GIVEN DATA section start
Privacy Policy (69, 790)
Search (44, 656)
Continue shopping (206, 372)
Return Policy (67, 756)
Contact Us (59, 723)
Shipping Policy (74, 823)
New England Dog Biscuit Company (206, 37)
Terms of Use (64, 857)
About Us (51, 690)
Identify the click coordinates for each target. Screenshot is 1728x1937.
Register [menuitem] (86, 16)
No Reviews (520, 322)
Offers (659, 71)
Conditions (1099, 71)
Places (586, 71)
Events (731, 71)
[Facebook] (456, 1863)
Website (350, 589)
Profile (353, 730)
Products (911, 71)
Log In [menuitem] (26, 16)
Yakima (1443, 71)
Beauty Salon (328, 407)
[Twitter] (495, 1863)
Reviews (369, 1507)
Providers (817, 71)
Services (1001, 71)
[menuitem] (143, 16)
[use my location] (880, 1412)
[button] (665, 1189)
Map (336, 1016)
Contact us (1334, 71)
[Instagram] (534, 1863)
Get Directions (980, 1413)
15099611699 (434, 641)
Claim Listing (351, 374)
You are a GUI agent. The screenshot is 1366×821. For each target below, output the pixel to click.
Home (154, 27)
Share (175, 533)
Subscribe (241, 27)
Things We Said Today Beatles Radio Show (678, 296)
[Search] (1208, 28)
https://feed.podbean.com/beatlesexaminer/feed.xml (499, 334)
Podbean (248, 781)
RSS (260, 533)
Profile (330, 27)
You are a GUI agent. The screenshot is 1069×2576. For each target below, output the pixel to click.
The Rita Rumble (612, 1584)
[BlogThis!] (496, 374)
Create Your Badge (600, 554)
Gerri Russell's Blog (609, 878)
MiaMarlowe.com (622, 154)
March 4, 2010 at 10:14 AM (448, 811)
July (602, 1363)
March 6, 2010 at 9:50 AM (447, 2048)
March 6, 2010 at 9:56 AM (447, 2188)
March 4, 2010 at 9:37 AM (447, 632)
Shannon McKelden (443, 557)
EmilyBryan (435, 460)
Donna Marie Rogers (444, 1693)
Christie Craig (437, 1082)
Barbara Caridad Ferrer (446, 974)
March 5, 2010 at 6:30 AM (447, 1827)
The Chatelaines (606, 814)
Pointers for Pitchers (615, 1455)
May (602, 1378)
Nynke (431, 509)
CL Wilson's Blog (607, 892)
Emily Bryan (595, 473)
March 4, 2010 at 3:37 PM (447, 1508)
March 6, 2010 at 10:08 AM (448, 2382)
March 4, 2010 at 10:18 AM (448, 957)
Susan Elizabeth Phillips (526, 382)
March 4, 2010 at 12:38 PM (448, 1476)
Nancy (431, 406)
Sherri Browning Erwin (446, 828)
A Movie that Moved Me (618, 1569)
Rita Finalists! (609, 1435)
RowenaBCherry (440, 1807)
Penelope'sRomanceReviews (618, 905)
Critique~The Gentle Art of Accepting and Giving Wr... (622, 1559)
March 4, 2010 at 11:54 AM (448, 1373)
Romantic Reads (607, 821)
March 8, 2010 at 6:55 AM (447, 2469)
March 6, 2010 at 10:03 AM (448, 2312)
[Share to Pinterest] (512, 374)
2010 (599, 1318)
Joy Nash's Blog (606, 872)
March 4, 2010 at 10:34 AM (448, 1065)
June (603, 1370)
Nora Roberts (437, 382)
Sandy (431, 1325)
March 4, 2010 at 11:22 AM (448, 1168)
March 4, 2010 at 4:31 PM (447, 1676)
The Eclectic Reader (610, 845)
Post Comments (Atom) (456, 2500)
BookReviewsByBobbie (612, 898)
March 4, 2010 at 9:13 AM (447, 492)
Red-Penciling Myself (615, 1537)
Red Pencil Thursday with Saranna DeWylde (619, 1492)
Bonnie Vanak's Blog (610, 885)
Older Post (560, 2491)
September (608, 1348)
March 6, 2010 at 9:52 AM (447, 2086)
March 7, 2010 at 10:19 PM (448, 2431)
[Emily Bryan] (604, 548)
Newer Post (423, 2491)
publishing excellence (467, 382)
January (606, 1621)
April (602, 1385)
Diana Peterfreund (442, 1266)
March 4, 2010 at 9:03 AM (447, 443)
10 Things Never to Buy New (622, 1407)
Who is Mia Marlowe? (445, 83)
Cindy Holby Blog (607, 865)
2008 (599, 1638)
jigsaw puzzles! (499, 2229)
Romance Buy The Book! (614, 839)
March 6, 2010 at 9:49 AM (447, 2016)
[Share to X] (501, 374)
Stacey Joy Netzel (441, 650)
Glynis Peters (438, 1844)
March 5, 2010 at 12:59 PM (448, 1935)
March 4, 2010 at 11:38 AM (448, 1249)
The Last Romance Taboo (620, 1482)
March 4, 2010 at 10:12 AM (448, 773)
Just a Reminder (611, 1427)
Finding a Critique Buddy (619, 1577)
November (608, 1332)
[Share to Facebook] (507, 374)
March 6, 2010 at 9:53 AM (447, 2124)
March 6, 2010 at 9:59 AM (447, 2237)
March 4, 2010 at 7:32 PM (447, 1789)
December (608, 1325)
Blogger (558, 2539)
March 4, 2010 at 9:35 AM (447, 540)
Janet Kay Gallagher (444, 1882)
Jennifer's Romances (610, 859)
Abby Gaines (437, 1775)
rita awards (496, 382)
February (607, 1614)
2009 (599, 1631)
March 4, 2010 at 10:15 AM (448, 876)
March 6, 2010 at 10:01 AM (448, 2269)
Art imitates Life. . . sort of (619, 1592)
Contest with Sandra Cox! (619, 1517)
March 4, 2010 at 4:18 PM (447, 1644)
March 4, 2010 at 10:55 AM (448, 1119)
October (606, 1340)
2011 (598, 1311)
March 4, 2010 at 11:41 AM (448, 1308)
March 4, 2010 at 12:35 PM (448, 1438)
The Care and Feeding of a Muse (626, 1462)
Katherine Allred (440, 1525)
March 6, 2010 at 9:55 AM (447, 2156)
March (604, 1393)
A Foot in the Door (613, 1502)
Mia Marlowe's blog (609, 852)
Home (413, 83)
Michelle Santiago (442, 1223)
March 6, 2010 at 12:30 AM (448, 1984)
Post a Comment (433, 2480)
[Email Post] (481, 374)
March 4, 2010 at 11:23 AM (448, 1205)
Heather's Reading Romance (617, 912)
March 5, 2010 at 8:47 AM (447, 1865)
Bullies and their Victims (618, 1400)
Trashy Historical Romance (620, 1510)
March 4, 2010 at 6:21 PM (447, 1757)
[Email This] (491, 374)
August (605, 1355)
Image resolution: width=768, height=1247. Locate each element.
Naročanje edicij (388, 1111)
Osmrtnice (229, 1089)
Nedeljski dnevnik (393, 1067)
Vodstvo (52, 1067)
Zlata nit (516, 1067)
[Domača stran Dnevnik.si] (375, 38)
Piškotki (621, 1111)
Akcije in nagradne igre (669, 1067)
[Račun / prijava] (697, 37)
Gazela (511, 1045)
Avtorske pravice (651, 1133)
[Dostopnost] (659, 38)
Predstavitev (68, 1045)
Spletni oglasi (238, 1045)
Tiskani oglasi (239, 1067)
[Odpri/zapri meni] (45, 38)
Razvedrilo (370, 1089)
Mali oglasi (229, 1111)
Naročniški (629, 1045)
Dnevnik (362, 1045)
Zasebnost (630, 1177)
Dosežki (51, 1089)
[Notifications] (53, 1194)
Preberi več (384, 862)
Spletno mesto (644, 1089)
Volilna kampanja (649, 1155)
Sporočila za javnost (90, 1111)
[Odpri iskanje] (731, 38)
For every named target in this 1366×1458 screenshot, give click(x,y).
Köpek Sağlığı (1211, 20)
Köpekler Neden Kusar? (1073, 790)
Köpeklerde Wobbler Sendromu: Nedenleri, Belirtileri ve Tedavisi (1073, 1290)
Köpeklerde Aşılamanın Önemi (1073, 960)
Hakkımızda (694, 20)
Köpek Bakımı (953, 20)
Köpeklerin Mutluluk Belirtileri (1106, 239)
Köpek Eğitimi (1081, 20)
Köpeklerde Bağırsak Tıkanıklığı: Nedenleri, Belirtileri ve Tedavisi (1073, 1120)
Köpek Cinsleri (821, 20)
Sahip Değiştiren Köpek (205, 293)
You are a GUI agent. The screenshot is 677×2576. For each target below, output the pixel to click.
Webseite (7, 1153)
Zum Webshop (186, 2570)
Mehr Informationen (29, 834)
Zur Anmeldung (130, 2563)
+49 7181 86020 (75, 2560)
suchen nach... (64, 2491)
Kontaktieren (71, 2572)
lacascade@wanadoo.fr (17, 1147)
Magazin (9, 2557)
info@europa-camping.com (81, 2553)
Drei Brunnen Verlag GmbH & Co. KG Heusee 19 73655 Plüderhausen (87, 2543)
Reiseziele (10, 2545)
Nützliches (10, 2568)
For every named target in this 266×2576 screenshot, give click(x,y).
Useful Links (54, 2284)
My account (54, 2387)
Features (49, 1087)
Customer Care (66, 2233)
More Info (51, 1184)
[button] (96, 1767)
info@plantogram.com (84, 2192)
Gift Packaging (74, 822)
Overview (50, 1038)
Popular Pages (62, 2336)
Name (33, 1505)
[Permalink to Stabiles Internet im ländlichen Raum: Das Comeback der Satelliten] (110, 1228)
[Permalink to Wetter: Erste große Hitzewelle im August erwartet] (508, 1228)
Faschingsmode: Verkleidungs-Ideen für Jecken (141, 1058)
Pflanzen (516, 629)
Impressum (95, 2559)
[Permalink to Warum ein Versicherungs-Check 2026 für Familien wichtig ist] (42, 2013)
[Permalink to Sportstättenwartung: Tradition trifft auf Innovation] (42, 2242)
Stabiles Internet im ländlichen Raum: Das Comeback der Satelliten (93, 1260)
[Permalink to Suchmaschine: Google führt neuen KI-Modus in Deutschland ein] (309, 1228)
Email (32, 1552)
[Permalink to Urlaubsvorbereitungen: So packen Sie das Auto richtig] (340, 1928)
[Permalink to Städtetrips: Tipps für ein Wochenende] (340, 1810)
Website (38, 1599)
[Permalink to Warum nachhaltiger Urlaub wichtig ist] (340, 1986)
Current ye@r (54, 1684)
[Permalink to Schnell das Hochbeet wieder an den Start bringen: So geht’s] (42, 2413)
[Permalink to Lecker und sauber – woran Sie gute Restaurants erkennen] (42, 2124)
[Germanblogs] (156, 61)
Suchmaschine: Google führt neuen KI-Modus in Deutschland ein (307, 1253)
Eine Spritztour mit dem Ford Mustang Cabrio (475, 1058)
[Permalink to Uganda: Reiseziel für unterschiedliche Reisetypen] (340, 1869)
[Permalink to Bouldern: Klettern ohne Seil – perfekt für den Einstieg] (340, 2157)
GIVEN DATA section end
ACTIVITY >> Look above for the line holding "March 4, 2010 at 3:37 PM (447, 1508)", then set down exactly that line and every line after it up to and including the line holding "March 4, 2010 at 10:15 AM (448, 876)", with nothing else.

RESPONSE FOR THIS EXERCISE >>
March 4, 2010 at 3:37 PM (447, 1508)
March 6, 2010 at 10:08 AM (448, 2382)
March 4, 2010 at 10:18 AM (448, 957)
Susan Elizabeth Phillips (526, 382)
March 4, 2010 at 12:38 PM (448, 1476)
Nancy (431, 406)
Sherri Browning Erwin (446, 828)
A Movie that Moved Me (618, 1569)
Rita Finalists! (609, 1435)
RowenaBCherry (440, 1807)
Penelope'sRomanceReviews (618, 905)
Critique~The Gentle Art of Accepting and Giving Wr... (622, 1559)
March 4, 2010 at 11:54 AM (448, 1373)
Romantic Reads (607, 821)
March 8, 2010 at 6:55 AM (447, 2469)
March 6, 2010 at 10:03 AM (448, 2312)
[Share to Pinterest] (512, 374)
2010 (599, 1318)
Joy Nash's Blog (606, 872)
March 4, 2010 at 10:34 AM (448, 1065)
June (603, 1370)
Nora Roberts (437, 382)
Sandy (431, 1325)
March 4, 2010 at 11:22 AM (448, 1168)
March 4, 2010 at 4:31 PM (447, 1676)
The Eclectic Reader (610, 845)
Post Comments (Atom) (456, 2500)
BookReviewsByBobbie (612, 898)
March 4, 2010 at 9:13 AM (447, 492)
Red-Penciling Myself (615, 1537)
Red Pencil Thursday with Saranna DeWylde (619, 1492)
Bonnie Vanak's Blog (610, 885)
Older Post (560, 2491)
September (608, 1348)
March 6, 2010 at 9:52 AM (447, 2086)
March 7, 2010 at 10:19 PM (448, 2431)
[Emily Bryan] (604, 548)
Newer Post (423, 2491)
publishing excellence (467, 382)
January (606, 1621)
April (602, 1385)
Diana Peterfreund (442, 1266)
March 4, 2010 at 9:03 AM (447, 443)
10 Things Never to Buy New (622, 1407)
Who is Mia Marlowe? (445, 83)
Cindy Holby Blog (607, 865)
2008 (599, 1638)
jigsaw puzzles! (499, 2229)
Romance Buy The Book! (614, 839)
March 6, 2010 at 9:49 AM (447, 2016)
[Share to X] (501, 374)
Stacey Joy Netzel (441, 650)
Glynis Peters (438, 1844)
March 5, 2010 at 12:59 PM (448, 1935)
March 4, 2010 at 11:38 AM (448, 1249)
The Last Romance Taboo (620, 1482)
March 4, 2010 at 10:12 AM (448, 773)
Just a Reminder (611, 1427)
Finding a Critique Buddy (619, 1577)
November (608, 1332)
[Share to Facebook] (507, 374)
March 6, 2010 at 9:53 AM (447, 2124)
March 6, 2010 at 9:59 AM (447, 2237)
March 4, 2010 at 7:32 PM (447, 1789)
December (608, 1325)
Blogger (558, 2539)
March 4, 2010 at 9:35 AM (447, 540)
Janet Kay Gallagher (444, 1882)
Jennifer's Romances (610, 859)
Abby Gaines (437, 1775)
rita awards (496, 382)
February (607, 1614)
2009 (599, 1631)
March 4, 2010 at 10:15 AM (448, 876)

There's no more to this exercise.